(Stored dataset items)
※ ※ ※

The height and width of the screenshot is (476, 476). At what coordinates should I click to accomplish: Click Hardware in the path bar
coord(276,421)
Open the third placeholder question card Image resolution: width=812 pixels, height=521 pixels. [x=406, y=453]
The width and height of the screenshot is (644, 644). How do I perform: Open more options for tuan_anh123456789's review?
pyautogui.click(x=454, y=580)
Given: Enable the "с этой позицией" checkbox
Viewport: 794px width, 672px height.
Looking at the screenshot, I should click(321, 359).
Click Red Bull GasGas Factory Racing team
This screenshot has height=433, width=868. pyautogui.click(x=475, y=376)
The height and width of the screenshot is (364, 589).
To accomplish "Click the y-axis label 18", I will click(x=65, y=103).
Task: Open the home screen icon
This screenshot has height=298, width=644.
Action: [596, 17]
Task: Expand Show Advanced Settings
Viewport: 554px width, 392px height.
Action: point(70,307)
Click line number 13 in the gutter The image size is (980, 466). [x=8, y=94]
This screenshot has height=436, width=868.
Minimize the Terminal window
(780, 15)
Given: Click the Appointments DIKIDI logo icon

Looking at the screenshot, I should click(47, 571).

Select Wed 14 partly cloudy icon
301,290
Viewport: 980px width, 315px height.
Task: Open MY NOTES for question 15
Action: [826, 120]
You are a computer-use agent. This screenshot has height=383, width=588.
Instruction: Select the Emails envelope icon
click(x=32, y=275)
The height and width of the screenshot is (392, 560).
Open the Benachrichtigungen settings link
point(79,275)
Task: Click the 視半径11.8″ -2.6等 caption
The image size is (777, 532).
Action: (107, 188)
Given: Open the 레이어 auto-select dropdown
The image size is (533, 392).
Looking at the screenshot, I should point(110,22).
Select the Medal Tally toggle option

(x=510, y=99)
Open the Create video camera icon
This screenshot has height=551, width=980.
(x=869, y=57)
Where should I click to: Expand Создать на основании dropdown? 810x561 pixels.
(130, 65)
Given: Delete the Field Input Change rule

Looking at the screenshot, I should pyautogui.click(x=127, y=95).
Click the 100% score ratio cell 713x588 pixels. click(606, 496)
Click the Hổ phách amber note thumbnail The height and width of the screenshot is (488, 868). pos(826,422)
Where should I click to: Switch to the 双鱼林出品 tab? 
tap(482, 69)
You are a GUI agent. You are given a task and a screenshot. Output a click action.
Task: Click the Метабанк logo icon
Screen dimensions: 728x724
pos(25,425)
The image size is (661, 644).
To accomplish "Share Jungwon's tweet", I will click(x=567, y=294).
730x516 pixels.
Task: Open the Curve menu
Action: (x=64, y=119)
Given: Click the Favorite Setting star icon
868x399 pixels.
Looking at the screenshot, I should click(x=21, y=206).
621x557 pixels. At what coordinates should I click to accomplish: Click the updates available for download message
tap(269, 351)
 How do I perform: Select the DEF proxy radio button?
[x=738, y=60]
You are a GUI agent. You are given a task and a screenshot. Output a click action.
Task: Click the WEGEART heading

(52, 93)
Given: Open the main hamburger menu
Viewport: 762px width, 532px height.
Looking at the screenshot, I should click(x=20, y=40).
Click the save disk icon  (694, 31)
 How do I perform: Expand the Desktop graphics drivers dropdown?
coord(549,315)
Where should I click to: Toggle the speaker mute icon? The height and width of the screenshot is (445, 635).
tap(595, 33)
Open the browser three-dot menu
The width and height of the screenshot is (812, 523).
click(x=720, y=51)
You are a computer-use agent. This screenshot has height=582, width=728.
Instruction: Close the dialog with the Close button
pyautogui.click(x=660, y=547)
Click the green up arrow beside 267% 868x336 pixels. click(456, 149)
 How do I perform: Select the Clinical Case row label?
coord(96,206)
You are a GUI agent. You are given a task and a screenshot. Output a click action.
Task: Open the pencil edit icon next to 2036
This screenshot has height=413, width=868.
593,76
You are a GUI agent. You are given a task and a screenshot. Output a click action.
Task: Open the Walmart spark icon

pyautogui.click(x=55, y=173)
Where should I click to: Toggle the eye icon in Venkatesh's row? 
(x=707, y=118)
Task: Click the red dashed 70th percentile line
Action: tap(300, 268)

※ ※ ※

# [Exercise aim]
Every entry above should be duplicated exactly.

# [Completed exercise]
The height and width of the screenshot is (476, 476). At what coordinates should I click to accomplish: Click Hardware in the path bar
coord(276,421)
Open the third placeholder question card Image resolution: width=812 pixels, height=521 pixels. [x=406, y=453]
The width and height of the screenshot is (644, 644). How do I perform: Open more options for tuan_anh123456789's review?
pyautogui.click(x=454, y=580)
Given: Enable the "с этой позицией" checkbox
Viewport: 794px width, 672px height.
Looking at the screenshot, I should click(321, 359).
Click Red Bull GasGas Factory Racing team
This screenshot has height=433, width=868. pyautogui.click(x=475, y=376)
The height and width of the screenshot is (364, 589).
To accomplish "Click the y-axis label 18", I will click(x=65, y=103).
Task: Open the home screen icon
This screenshot has height=298, width=644.
Action: [596, 17]
Task: Expand Show Advanced Settings
Viewport: 554px width, 392px height.
Action: point(70,307)
Click line number 13 in the gutter The image size is (980, 466). [x=8, y=94]
This screenshot has height=436, width=868.
Minimize the Terminal window
(780, 15)
Given: Click the Appointments DIKIDI logo icon

Looking at the screenshot, I should click(47, 571).

Select Wed 14 partly cloudy icon
301,290
Viewport: 980px width, 315px height.
Task: Open MY NOTES for question 15
Action: [826, 120]
You are a computer-use agent. This screenshot has height=383, width=588.
Instruction: Select the Emails envelope icon
click(x=32, y=275)
The height and width of the screenshot is (392, 560).
Open the Benachrichtigungen settings link
point(79,275)
Task: Click the 視半径11.8″ -2.6等 caption
The image size is (777, 532).
Action: (107, 188)
Given: Open the 레이어 auto-select dropdown
The image size is (533, 392).
Looking at the screenshot, I should point(110,22).
Select the Medal Tally toggle option

(x=510, y=99)
Open the Create video camera icon
This screenshot has height=551, width=980.
(x=869, y=57)
Where should I click to: Expand Создать на основании dropdown? 810x561 pixels.
(130, 65)
Given: Delete the Field Input Change rule

Looking at the screenshot, I should pyautogui.click(x=127, y=95).
Click the 100% score ratio cell 713x588 pixels. click(606, 496)
Click the Hổ phách amber note thumbnail The height and width of the screenshot is (488, 868). pos(826,422)
Where should I click to: Switch to the 双鱼林出品 tab? 
tap(482, 69)
You are a GUI agent. You are given a task and a screenshot. Output a click action.
Task: Click the Метабанк logo icon
Screen dimensions: 728x724
pos(25,425)
The image size is (661, 644).
To accomplish "Share Jungwon's tweet", I will click(x=567, y=294).
730x516 pixels.
Task: Open the Curve menu
Action: (x=64, y=119)
Given: Click the Favorite Setting star icon
868x399 pixels.
Looking at the screenshot, I should click(x=21, y=206).
621x557 pixels. At what coordinates should I click to accomplish: Click the updates available for download message
tap(269, 351)
 How do I perform: Select the DEF proxy radio button?
[x=738, y=60]
You are a GUI agent. You are given a task and a screenshot. Output a click action.
Task: Click the WEGEART heading

(52, 93)
Given: Open the main hamburger menu
Viewport: 762px width, 532px height.
Looking at the screenshot, I should click(x=20, y=40).
Click the save disk icon  (694, 31)
 How do I perform: Expand the Desktop graphics drivers dropdown?
coord(549,315)
Where should I click to: Toggle the speaker mute icon? The height and width of the screenshot is (445, 635).
tap(595, 33)
Open the browser three-dot menu
The width and height of the screenshot is (812, 523).
click(x=720, y=51)
You are a computer-use agent. This screenshot has height=582, width=728.
Instruction: Close the dialog with the Close button
pyautogui.click(x=660, y=547)
Click the green up arrow beside 267% 868x336 pixels. click(456, 149)
 How do I perform: Select the Clinical Case row label?
coord(96,206)
You are a GUI agent. You are given a task and a screenshot. Output a click action.
Task: Open the pencil edit icon next to 2036
This screenshot has height=413, width=868.
593,76
You are a GUI agent. You are given a task and a screenshot. Output a click action.
Task: Open the Walmart spark icon

pyautogui.click(x=55, y=173)
Where should I click to: Toggle the eye icon in Venkatesh's row? 
(x=707, y=118)
Task: Click the red dashed 70th percentile line
Action: tap(300, 268)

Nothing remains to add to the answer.